Nämlich angelsport Böcker in gronau .
da bekommt man die !!
Gruß Lukas


----------



## MrFloppy (27. Juli 2008)

*AW: Rote Maden*

um gaaaaanz genau zu sein ist der verkauf von mit sudan 3 und sudan 4 gefärbten maden verboten. das färben mit lebensmittelfarben oder rote beete saft ist m. w. nicht verboten, da es ja auch futterfarbstoffe zum färben des grundfutters gibt... 

also falls ich mit gefärbten maden fischen wollte, würde ich sie in rote beete saft legen. dann sind sie schön purpurrot und es ist mit sicherheit umweltfreundlich. 
allerdings fange ich meine fische auch mit normalen, weissen maden, sodass ein färben überflüssig ist.


----------



## Doc Plato (27. Juli 2008)

*AW: Rote Maden*



Ralle 24 schrieb:


> Wir leben schließlich in Deutschland, Wo kämen wir denn hin, wenn jeder *bunte Maden* an den Haken macht. |supergri|supergri|supergri




Ja is denn schon wieder Karneval? |supergri




Ralle 24 schrieb:


> Nee, mir ist das wurscht. Wollt halt nur drauf hinweisen damit es bei einer Kontrolle kein böses erwachen gibt.

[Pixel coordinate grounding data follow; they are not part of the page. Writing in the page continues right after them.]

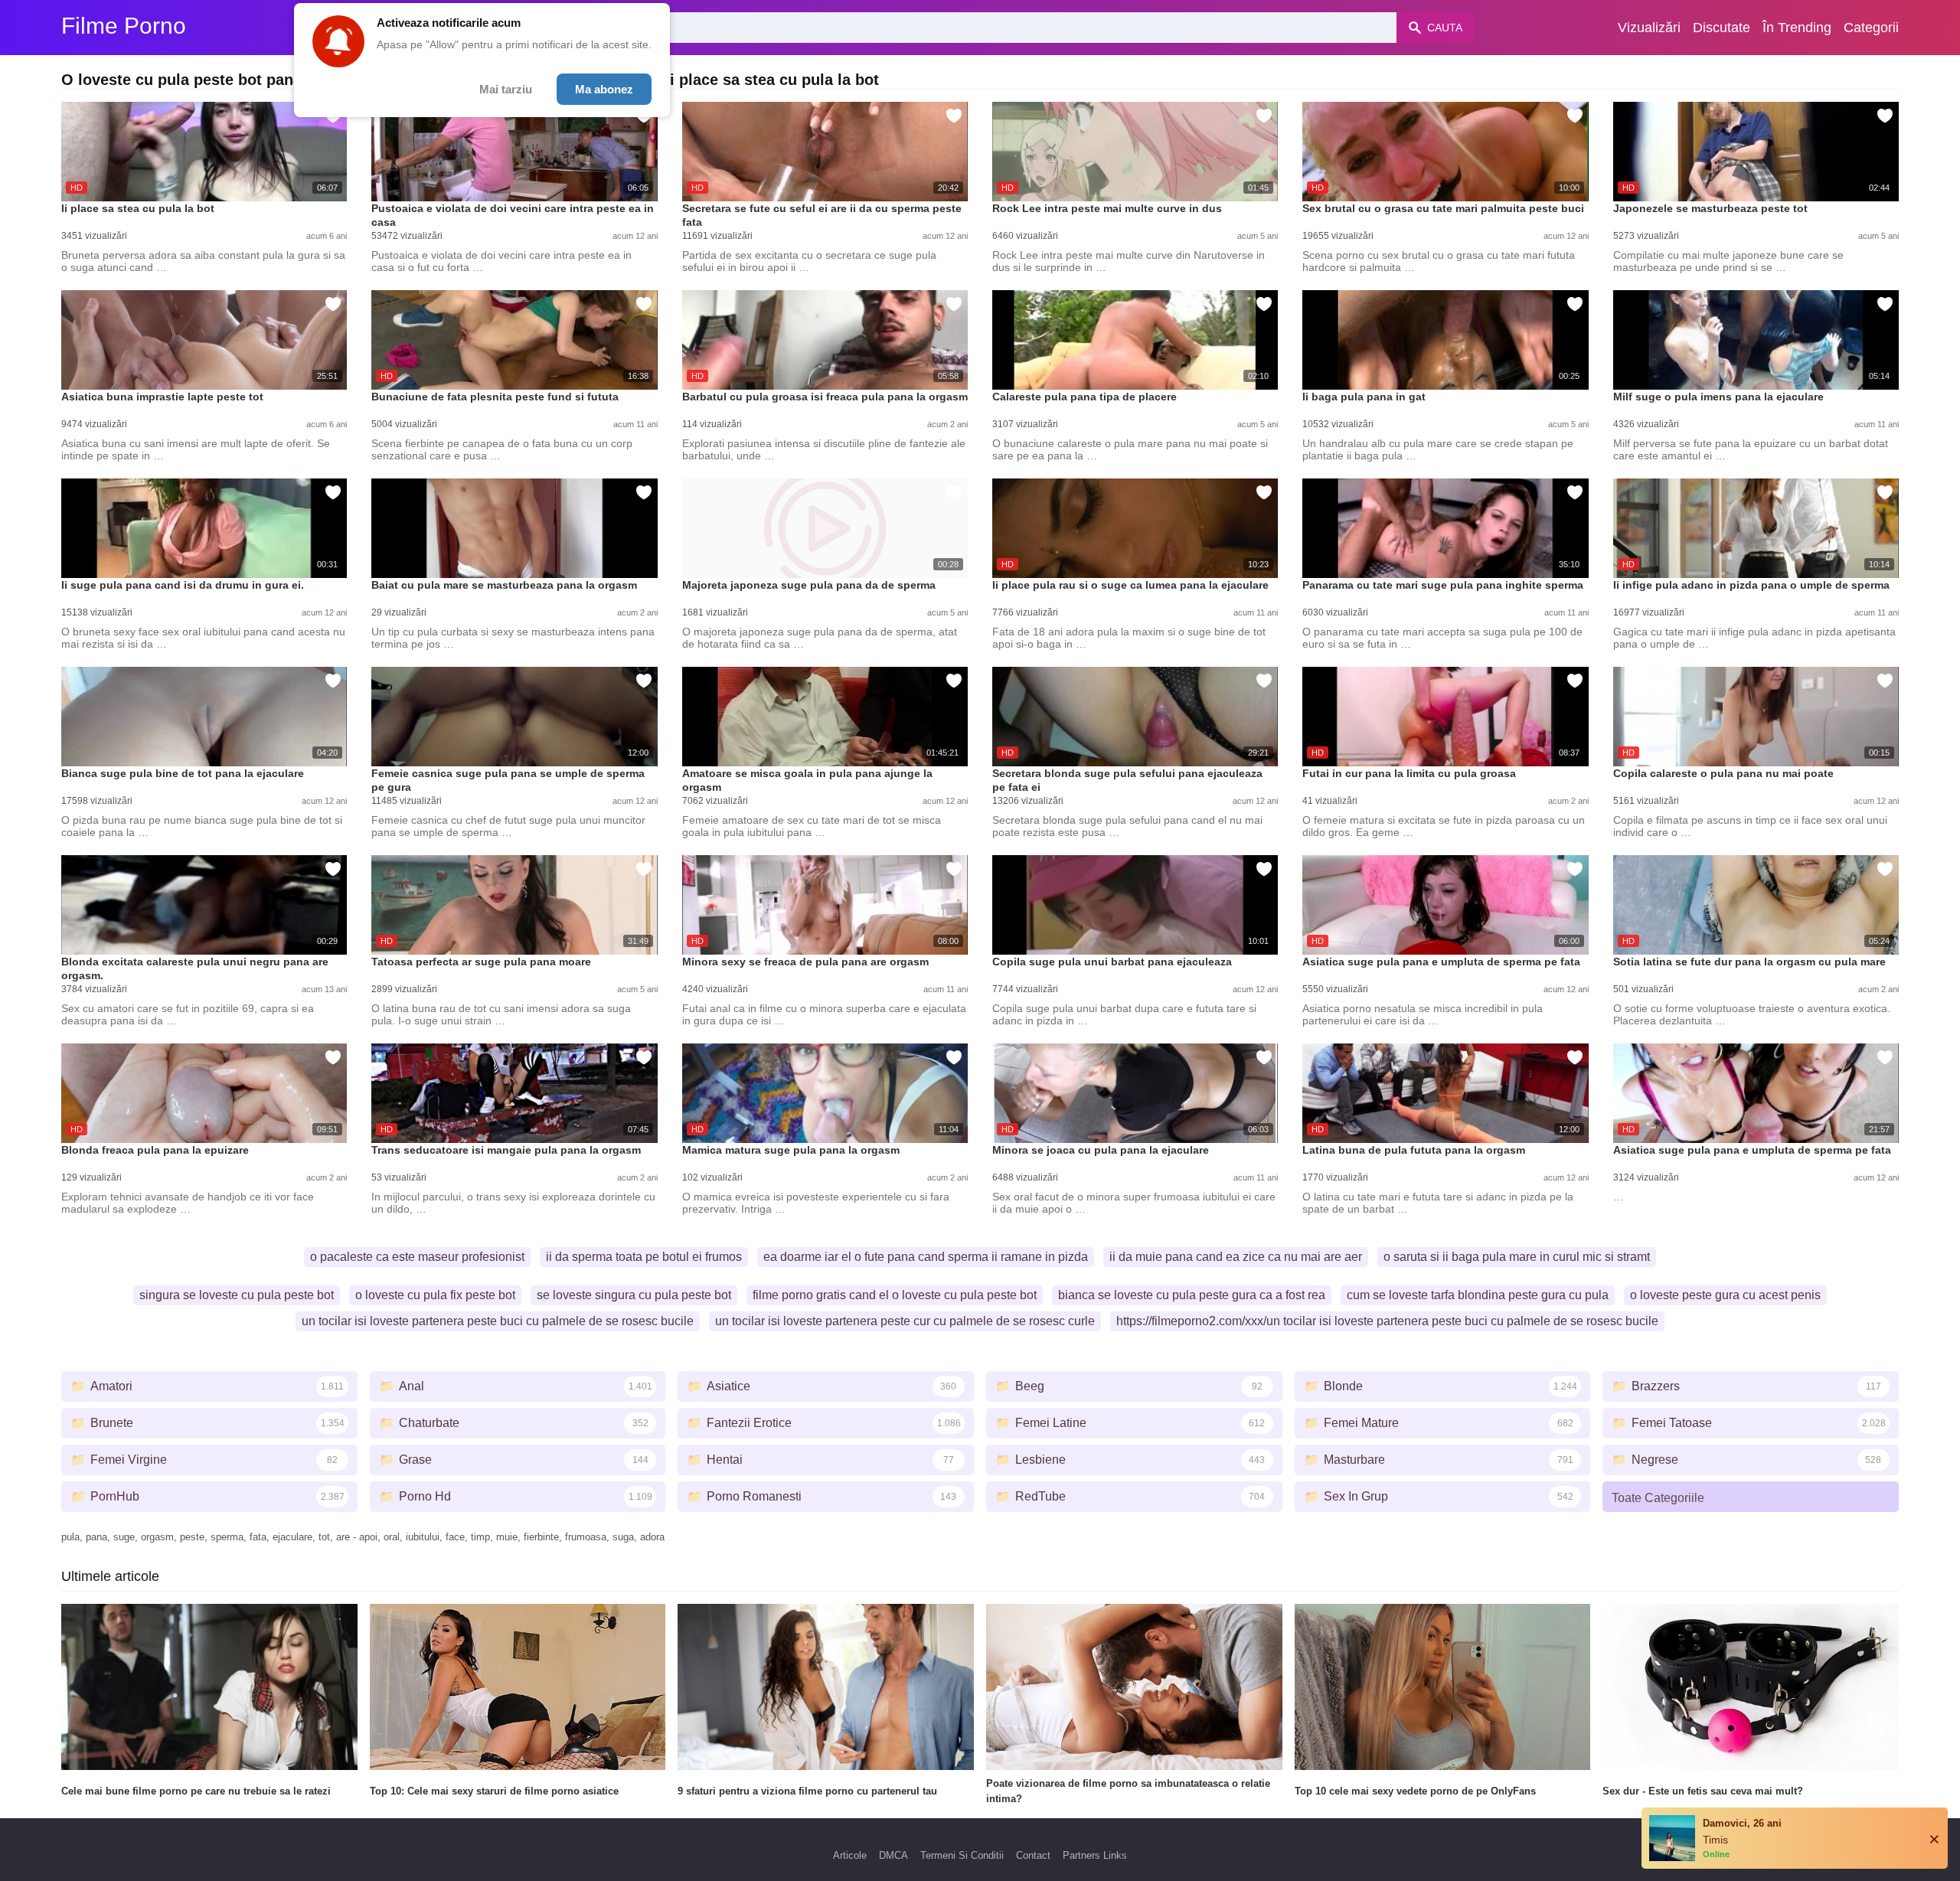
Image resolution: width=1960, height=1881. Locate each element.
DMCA (893, 1855)
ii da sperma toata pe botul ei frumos (644, 1256)
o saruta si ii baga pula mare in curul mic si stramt (1516, 1256)
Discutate (1721, 27)
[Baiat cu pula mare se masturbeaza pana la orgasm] (514, 528)
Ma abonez (604, 89)
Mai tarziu (505, 89)
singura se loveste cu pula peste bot (236, 1294)
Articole (850, 1855)
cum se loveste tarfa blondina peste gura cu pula (1478, 1294)
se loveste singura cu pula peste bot (634, 1294)
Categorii (1871, 27)
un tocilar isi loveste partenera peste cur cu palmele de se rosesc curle (905, 1320)
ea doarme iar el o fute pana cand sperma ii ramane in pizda (925, 1256)
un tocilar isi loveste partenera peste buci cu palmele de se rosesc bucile (498, 1320)
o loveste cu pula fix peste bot (435, 1294)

Gibt es heute wirklich Kontrolleure die dem Floh so tief zwischen die Arschbacken gucken? Warum wurden die denn vor x Jahren verboten? Als ich als Stöpke noch mit meinem Vater an der Ruhr gefischt hatte, gab es die damals auch zu kaufen.


----------



## Ralle 24 (27. Juli 2008)

*AW: Rote Maden*

Ja, es gibt solche Kontrolleure. Hab´s selbst schon mal erlebt.

Was Mr. Floppy schreibt ist absolut richtig. Das Problem liegt darin
a.) Nachzuweisen das die Maden nicht mit Sudan gefärbt sind
b.) an manchen Gewässern nur drinsteht, das gefärbte Maden nicht erlaubt sind. Das bezieht sich eigentlich auf Sudan, ist aber allgemein ausgedrückt. 

Aber, wie gesagt, mir ist das sowas von egal. Muß jeder selbst wissen. 

Im übrigen halte ich die Kombination von rot/weiß als wesentlich fägiger als nur weiße Maden. Auch mit den damals erhältlichen roten Pinkies haben wir. m.E. besser gefangen.

Nachtrag:

Die Maden wurden verboten, weil Sudan stark Krebserregend ist/seinsoll.


----------



## Doc Plato (27. Juli 2008)

*AW: Rote Maden*

Danke, und wieder was dazu gelernt! :g #6


----------



## Lippeman (27. Juli 2008)

*AW: Rote Maden*

Mahlzeit 
Nehmt doch einfach Caster die sind auch superfängig und brauch nix färben!


----------



## arno (27. Juli 2008)

*AW: Rote Maden*



Lippeman schrieb:


> Mahlzeit
> Nehmt doch einfach Caster die sind auch superfängig und brauch nix färben!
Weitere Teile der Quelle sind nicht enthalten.